This paper describes an adaptive Huffman scheme that is designed to work with large numbers of symbols - at least that’s what the abstract says. The web page indicates that there are executables in the archive, but all I see is a Word document.


Posted in March 10th, 2003

Steven Pigeon’s Phasing In Codes

Coding integers of an arbitrary length is an interesting problem. Steven Pigeon discusses a way to code integers in a very efficient manner, which approaches the optimal Log2(n) value.


Posted in March 7th, 2003

Arithmetic Coding Revisited: A New Floating Point Technique

Anand Jain discusses his new technique for arithmetic coding. An executable file is included, but no source code.


Posted in February 22nd, 2003

Compression via Arithmetic Coding in Java

Bob Carpenter has created a nice Java package that implements a PPM/arithmetic coding compression system. This page includes links to the source code, javadocs, and a fair amount of tutorial material. Very complete!

* * * * *

Posted in December 11th, 2002

bwtzip: A Linear-Time Portable Research-Grade Universal Data Compressor

bwtzip is an ongoing project, distributed under the GNU General Public License, to implement a Burrows-Wheeler compressor in standard, portable C++. It is research-grade in that it is highly modularized and abstracted, so that it is simple to swap out parts of the compressor without affecting anything else. This makes it easy to experiment with different algorithms at different stages of compression.

Looks like Steven T. Lavavej released a new version of bwtzip in early February, 2003. A wide variety of improvements, most of them in implementation - not visible to the end user. A description of recent changes is found here


Posted in December 11th, 2002

McKee’s Directed Acyclic Graph Compression

Will McKee has released this as freeware - includes complete source to a string substitution compressor. From the description it sounds as though it’s variant on LZSS, but I’ll defer to anyone willing to do a real analysis.


Posted in December 9th, 2002

Dataset entries
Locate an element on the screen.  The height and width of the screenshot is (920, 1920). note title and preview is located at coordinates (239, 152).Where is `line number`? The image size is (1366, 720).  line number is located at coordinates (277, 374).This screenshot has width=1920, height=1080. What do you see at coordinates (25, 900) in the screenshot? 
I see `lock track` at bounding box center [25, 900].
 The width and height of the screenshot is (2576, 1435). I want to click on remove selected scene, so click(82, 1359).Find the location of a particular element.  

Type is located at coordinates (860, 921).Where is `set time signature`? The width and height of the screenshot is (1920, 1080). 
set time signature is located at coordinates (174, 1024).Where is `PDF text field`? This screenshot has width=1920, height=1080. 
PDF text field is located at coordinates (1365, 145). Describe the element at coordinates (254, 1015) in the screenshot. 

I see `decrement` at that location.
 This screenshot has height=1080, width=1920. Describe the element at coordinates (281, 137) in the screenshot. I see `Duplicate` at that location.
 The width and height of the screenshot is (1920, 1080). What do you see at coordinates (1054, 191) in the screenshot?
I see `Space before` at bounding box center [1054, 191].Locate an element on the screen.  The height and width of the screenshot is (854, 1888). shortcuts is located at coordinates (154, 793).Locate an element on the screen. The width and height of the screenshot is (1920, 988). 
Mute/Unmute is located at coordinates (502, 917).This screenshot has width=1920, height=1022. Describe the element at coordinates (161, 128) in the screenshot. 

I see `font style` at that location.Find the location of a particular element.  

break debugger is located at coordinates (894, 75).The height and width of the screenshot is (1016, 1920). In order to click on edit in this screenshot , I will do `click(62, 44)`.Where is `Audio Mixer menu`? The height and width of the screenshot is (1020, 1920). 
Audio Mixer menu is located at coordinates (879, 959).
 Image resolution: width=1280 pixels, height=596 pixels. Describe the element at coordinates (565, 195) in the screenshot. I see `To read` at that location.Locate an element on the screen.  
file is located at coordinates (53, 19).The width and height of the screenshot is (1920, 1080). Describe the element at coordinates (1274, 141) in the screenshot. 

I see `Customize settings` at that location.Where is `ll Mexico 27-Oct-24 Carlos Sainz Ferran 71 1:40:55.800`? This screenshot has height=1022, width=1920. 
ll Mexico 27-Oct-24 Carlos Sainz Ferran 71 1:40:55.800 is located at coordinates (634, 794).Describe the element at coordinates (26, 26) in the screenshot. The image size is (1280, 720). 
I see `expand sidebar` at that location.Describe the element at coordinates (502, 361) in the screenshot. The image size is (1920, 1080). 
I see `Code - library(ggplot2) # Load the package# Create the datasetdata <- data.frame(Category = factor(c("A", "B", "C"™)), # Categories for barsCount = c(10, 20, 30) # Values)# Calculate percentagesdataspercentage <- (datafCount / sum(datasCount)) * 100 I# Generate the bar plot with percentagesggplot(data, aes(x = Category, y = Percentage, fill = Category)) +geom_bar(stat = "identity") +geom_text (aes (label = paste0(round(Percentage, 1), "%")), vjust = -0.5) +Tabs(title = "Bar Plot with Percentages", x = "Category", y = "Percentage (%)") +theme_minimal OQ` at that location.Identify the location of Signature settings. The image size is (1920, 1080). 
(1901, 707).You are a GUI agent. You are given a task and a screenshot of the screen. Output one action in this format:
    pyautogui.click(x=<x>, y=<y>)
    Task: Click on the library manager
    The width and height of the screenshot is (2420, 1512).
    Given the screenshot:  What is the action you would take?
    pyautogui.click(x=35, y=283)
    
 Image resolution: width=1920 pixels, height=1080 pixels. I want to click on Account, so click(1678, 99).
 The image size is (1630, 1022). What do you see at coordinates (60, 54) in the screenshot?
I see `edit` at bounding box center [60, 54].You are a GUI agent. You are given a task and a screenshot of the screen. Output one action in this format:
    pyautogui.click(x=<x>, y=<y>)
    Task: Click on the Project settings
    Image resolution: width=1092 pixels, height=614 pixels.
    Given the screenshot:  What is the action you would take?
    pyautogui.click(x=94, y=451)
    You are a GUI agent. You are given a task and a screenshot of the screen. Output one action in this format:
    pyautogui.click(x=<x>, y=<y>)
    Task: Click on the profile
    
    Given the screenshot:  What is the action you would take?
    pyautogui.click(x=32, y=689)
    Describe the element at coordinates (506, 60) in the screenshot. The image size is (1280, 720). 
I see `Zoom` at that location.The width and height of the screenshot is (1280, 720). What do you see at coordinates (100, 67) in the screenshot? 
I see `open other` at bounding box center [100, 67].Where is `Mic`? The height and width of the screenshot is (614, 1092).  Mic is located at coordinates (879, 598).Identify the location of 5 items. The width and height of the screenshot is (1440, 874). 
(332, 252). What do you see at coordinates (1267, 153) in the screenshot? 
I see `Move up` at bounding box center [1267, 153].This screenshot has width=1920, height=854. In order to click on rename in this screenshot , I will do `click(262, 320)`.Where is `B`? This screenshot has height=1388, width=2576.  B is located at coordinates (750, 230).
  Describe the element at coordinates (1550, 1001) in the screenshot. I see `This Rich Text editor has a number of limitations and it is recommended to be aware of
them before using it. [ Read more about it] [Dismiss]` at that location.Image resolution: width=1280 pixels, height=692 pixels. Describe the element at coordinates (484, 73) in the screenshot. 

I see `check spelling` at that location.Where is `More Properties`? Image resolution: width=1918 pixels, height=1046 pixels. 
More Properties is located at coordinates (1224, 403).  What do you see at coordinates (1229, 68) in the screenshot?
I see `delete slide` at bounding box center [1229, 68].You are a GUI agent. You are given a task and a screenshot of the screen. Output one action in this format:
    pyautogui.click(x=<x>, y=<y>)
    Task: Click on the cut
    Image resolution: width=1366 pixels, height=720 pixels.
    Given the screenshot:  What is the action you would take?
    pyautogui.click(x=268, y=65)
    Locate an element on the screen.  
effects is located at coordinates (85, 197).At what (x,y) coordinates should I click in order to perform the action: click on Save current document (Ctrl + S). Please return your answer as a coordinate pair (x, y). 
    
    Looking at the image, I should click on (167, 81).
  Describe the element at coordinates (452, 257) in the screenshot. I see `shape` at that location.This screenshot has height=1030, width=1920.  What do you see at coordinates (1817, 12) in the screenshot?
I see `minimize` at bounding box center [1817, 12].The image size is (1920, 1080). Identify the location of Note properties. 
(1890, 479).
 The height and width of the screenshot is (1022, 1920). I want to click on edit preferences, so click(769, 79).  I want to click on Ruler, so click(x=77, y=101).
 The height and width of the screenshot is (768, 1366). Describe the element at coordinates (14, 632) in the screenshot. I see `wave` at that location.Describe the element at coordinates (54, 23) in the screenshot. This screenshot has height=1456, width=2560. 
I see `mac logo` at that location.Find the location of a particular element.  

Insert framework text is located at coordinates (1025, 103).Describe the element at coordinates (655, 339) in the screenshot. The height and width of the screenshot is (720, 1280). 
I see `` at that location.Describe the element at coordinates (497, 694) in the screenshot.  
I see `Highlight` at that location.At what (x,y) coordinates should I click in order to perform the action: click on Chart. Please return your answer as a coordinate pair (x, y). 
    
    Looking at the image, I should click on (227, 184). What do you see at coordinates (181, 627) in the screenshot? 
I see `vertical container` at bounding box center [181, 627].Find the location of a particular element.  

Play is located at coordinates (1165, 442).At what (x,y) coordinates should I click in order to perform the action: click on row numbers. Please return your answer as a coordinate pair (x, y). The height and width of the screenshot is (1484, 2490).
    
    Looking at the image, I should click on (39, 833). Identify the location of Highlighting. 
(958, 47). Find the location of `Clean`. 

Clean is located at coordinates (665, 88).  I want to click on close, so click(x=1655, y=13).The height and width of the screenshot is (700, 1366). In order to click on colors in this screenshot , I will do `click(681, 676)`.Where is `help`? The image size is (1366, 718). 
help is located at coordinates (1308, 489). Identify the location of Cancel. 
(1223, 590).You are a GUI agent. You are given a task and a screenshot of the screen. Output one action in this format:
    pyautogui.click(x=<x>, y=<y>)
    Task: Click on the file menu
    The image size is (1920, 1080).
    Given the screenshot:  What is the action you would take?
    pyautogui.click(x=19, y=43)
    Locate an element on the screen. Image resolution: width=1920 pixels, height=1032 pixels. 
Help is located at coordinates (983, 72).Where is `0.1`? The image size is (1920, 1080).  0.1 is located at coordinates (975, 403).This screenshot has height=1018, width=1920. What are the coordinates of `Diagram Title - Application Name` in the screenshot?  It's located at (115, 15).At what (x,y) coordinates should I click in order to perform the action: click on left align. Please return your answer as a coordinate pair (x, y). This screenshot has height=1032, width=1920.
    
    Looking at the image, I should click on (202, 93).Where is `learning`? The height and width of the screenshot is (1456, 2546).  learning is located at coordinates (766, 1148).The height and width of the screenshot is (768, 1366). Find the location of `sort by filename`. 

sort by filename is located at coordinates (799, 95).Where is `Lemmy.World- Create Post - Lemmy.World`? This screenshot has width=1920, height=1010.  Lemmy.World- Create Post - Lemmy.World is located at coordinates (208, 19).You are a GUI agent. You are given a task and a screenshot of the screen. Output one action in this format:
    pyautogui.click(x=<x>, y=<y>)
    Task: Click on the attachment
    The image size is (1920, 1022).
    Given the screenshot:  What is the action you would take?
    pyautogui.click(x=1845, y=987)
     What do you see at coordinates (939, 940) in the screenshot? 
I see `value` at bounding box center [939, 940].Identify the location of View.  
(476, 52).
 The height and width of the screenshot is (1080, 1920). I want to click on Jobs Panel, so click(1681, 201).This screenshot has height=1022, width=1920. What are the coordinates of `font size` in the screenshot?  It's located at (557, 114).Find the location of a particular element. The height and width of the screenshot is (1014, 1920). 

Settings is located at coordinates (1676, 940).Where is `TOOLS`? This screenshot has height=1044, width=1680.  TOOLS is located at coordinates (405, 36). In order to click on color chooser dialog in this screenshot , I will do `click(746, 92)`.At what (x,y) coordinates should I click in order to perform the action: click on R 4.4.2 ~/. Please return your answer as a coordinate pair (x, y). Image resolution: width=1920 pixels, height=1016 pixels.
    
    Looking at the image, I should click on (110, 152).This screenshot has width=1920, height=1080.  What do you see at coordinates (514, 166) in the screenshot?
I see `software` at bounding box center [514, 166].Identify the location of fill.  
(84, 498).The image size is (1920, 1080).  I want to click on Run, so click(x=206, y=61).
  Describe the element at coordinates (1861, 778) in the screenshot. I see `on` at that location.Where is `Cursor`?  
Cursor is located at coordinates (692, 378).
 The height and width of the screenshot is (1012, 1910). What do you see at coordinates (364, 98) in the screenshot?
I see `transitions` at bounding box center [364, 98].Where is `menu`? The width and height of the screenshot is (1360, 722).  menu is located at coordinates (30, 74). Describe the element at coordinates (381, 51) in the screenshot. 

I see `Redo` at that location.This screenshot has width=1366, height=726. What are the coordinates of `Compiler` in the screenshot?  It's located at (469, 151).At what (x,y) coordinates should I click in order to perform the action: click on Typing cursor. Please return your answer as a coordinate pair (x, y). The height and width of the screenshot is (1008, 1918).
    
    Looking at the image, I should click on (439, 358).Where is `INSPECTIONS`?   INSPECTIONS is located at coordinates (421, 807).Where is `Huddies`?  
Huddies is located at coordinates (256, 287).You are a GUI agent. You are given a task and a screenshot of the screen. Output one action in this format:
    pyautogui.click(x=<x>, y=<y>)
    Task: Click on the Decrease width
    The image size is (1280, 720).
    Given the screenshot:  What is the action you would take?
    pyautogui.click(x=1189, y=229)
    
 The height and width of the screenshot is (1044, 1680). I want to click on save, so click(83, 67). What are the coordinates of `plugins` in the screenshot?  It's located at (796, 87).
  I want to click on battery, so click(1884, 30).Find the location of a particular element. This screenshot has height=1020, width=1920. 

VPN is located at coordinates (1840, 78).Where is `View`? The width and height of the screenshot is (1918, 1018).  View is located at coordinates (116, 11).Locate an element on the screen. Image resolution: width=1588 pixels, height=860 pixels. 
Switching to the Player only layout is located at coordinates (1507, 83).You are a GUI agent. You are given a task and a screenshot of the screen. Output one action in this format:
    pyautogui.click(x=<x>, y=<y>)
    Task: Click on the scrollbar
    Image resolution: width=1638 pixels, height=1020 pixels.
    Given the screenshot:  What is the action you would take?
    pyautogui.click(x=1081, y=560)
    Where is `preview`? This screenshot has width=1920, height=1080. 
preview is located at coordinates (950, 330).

## STUDY QUESTIONS
a) Decide whether each statement agrees with the data compression postings, and answer yes or no for each, quoting the words of the postings that decide it: (i) Anand Jain's arithmetic coding technique comes with source code; (ii) bwtzip is distributed under the GNU General Public License; (iii) Bob Carpenter's compression package is written in Java.
b) According to the data compression postings, what kind of compressor does bwtzip implement, and in what language?
The items have no connection to the data compression postings.

## SOLUTIONS FOR EACH TASK
a)
(i) No: "An executable file is included, but no source code."
(ii) Yes: "distributed under the GNU General Public License"
(iii) Yes: "a nice Java package that implements a PPM/arithmetic coding compression system"

b) A Burrows-Wheeler compressor, in standard, portable C++.